Senior Data Scientist
Forto
Seniority
Senior
Model
In-Office
Sector
Salary
Undisclosed
Contract
Full-Time
About the role
As a Data Scientist in the Data Science team at Forto, you will take ownership of production ML systems that extract structured intelligence from unstructured logistics data. You will work closely with the Engineering Manager and Product Manager across document data extraction, vocabulary mapping, and rate sheet parsing, using a combination of LLMs, custom models, and rule-based postprocessing.
What you'll do
- Design, build, and maintain end-to-end ML pipelines for document extraction, classification, and data enrichment in production.
- Develop and improve LLM-based extraction systems for complex logistics documents (packing lists, booking confirmations, invoices, rate sheets).
- Build prompt evaluation frameworks and feedback-based optimization loops to systematically improve extraction accuracy.
- Train custom in-house models using human-in-the-loop (HITL) data to move from assisted to fully automated extraction.
- Build and maintain semantic similarity models for free-text to standardized TMS vocabulary across ports, terminals, container types, legal entities, and line items.

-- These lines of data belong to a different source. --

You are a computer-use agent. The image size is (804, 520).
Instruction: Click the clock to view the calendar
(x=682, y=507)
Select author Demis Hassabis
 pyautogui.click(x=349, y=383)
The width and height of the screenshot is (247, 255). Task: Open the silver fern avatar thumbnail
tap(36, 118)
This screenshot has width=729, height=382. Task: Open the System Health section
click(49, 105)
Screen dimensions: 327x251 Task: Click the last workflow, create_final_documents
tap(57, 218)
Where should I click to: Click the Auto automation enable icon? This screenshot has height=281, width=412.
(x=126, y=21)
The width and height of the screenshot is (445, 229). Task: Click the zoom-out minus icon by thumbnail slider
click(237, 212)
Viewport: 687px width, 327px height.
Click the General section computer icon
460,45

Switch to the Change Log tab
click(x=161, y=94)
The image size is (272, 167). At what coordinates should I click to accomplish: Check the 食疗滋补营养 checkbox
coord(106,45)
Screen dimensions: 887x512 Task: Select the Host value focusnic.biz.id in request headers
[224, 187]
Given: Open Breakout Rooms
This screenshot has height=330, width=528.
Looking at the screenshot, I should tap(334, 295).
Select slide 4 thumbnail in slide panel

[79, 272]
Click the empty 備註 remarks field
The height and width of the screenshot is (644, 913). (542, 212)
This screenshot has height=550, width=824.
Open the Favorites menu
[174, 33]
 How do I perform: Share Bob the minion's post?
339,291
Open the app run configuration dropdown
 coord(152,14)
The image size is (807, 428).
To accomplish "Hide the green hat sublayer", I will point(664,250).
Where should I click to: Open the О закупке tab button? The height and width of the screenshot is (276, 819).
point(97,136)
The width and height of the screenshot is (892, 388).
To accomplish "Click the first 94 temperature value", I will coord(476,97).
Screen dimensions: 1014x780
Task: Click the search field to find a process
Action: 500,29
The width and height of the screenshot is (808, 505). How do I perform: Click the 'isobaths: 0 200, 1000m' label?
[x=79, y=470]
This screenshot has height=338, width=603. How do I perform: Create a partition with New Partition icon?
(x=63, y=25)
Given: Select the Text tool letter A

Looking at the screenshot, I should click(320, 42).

- Improve pipeline reliability through redesign, testing, monitoring, and alerting for non-deterministic ML systems.
- Evaluate and introduce disruptive approaches to achieve step-change accuracy improvements when incremental optimization plateaus.
- Scope and build out next generation DS workstreams: demand forecasting, churn prediction, route optimization, and predictive analytics for logistics operations.
What you'll need
- 3+ years of professional experience in data science or machine learning engineering.
- Ability to design, deploy, and maintain ML systems in production, including pipeline architecture, monitoring, reliability, and handling non-deterministic outputs at scale.
- Strong proficiency in Python.
- Hands-on experience with LLMs (prompting, fine-tuning, evaluation) and understanding of their limitations in production environments.
- Strong foundation in classical data science and statistics: regression, classification, time series analysis, data leakage, experimental design, and hypothesis testing.
- Strong analytical and problem-solving skills and stakeholder management skills.
Nice to have
- Experience in logistics, supply chain, or freight forwarding domains.
- Experience with semantic similarity and entity resolution techniques.
- Experience with human-in-the-loop (HITL) workflows and designing feedback loops for model improvement.
- Experience with demand forecasting, time series modeling, or churn prediction in a business context.